The bid values S&N, the brewer of Foster's and Kronenbourg, at £7.8bn. This is around £1bn more than the worth of the Dutch-Danish consortium's offer of 720p a share in October, which S&N described at the time as "derisory and insulting". A bid of 750p a share was put on the table in November and increased again to 780p in January.

The Herald also understands that Carlsberg has agreed to give shareholders full information about the Baltic Beverage Holdings (BBH) joint venture it runs with S&N before they vote on a sale.

The value of BBH, which operates in the former Soviet Union states and has a large stake in fast-growing Russian brewer Baltika, has been a major item of contention throughout the battle. S&N wanted to publish full financial projections for the business but Carlsberg refused to waive confidentiality clauses in their contract.

Such was the animosity between the two sides that S&N took out a case at a Swedish tribunal to have Carlsberg ejected from the venture for breach of loyalty amid accusations that it had shared confidential information with Heineken.

As a result of the talks, the Takeover Panel has agreed to a three-day extension to the "put up or shut up" deadline of January 21 that had been imposed.

There is much to discuss including, it is thought, a demand by S&N that the Danish-Dutch consortium agrees to pay its final dividend, which is forecast at 15p a share and would have been announced on February 19.

An 800p-a-share cash bid would give a total value to S&N, including debt and pension liabilities, of around £10.2bn, and represents a 26% premium to S&N's share price the day before Carlsberg and Heineken formally announced their approach on October 17.

If the deal goes ahead it will see S&N's operations split between the continental companies. Heineken will take over the UK operations, where the brands include Strongbow cider and John Smith's beer, as well as those in other European markets such as Belgium and Portugal as well as its United States and Indian businesses. Carlsberg will have full control of BBH and S&N's interests in France, Greece and China.

In a statement to the stock exchange, the three parties said they had entered into discussions in relation to a possible recommended offer but the proposal is subject to preconditions, including "satisfactory completion of limited due diligence".

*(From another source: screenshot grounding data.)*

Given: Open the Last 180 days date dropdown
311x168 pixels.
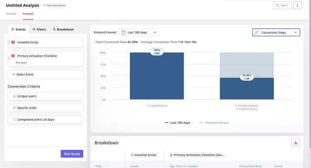Looking at the screenshot, I should (139, 33).
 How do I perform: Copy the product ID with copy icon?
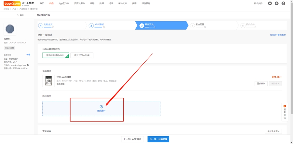28,65
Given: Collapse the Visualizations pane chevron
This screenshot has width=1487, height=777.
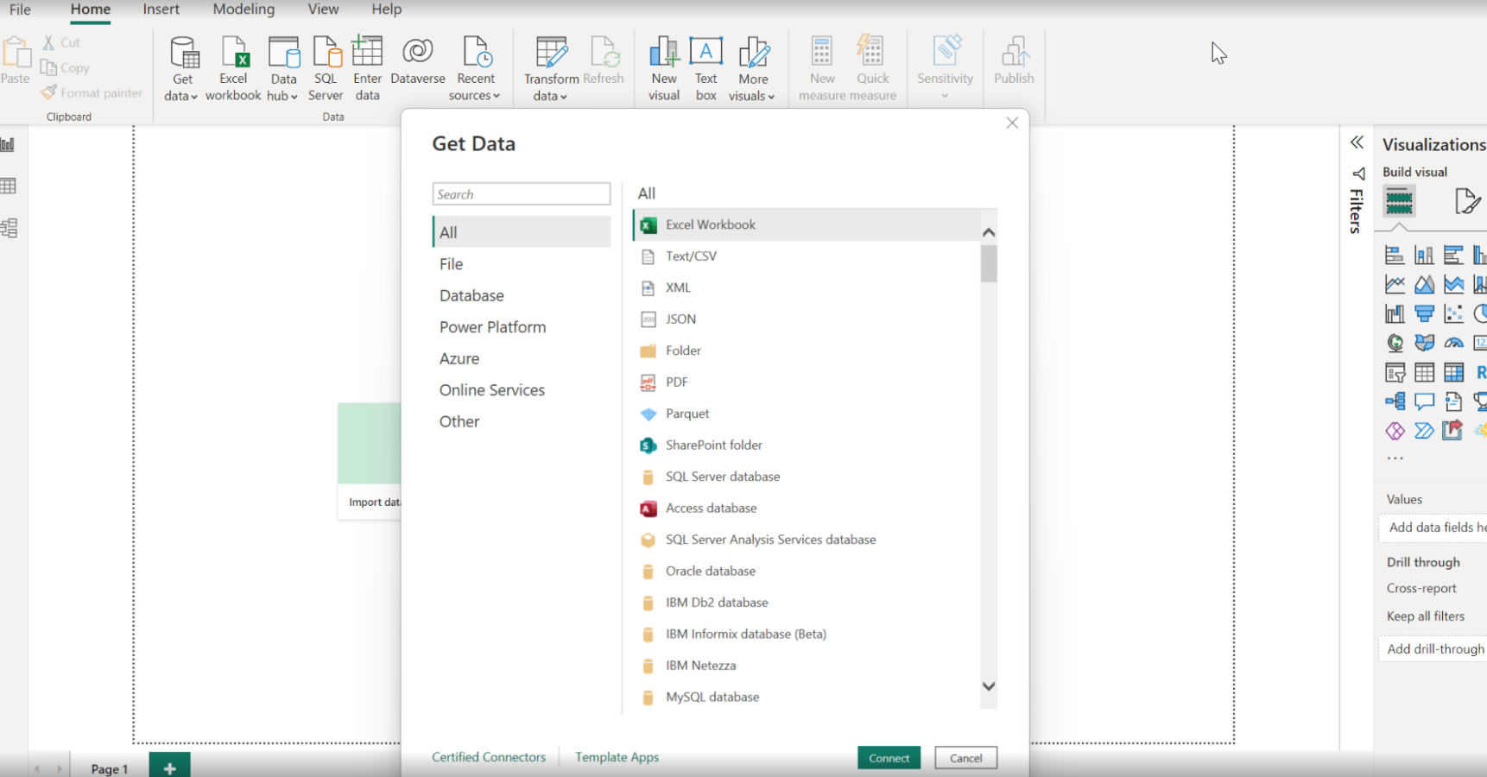Looking at the screenshot, I should click(x=1357, y=142).
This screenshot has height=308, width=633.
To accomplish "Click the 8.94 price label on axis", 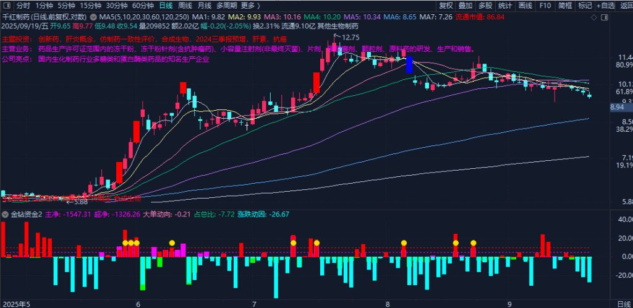I will coord(617,107).
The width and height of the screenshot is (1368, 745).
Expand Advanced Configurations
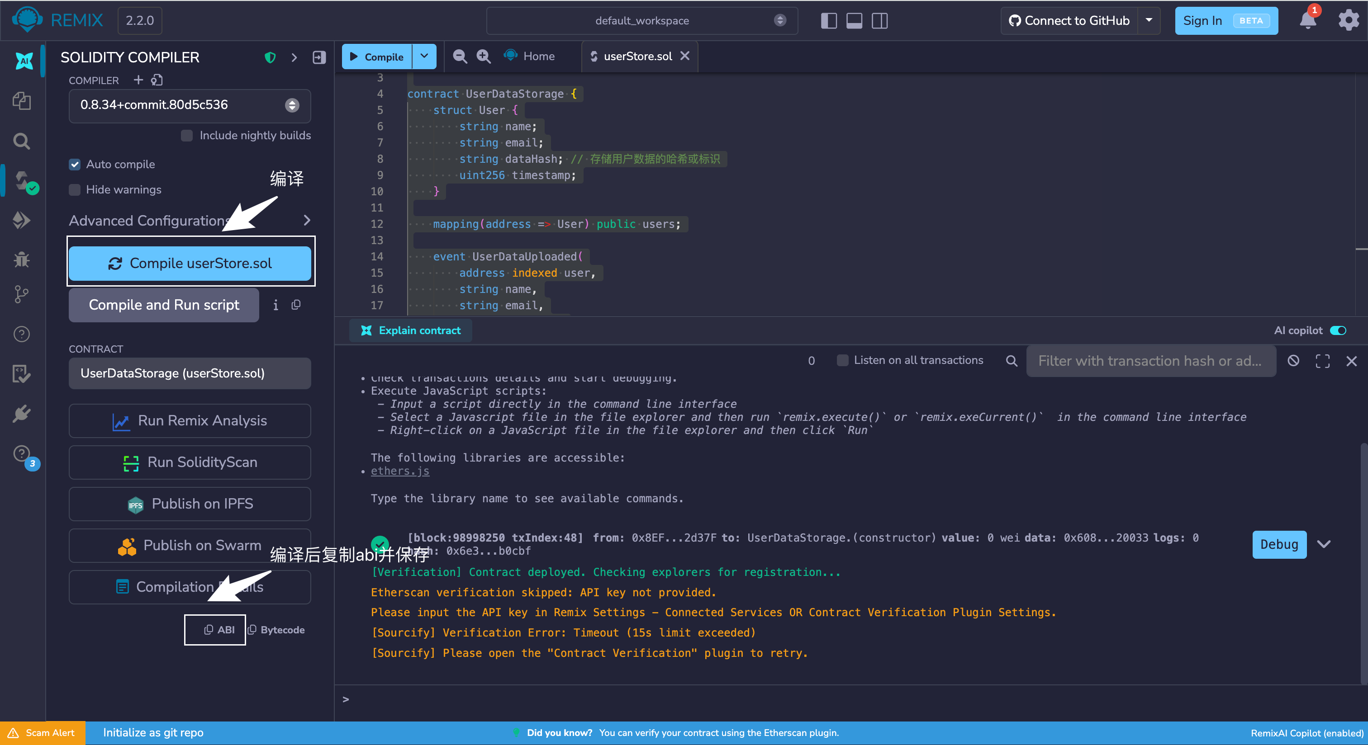point(190,220)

Carlsberg is funding the extra £200m hike on its own and is planning a rights issue to fund the deal. Despite starting the day strongly, news of the talks hit its shares and they closed the day down 4.68% to 570 crowns. Heineken shares actually gained on the day, rising 1.76% to e40.

S&N shares closed yesterday at 765p, a 39p, or 5.37%, gain on the day and 44% higher than the 531p at which shares were trading before takeover speculation started circulating in March.

Although a final deal has still to be hammered out, it looks as if yesterday's events are the culmination of a 20-year transformation of the firm.

In 1985 it was the fifth-largest brewer in the UK, focused on Scotland and the north-east of England. By 1995 it had gone to lead the UK market and in 2000 it expanded outside the UK by acquiring operations in western Europe.

Today it ranks as the world's sixth-largest brewer, just behind Carlsberg, with a market share of around 3.3% and employs around 1000 staff at its headquarters in Edinburgh.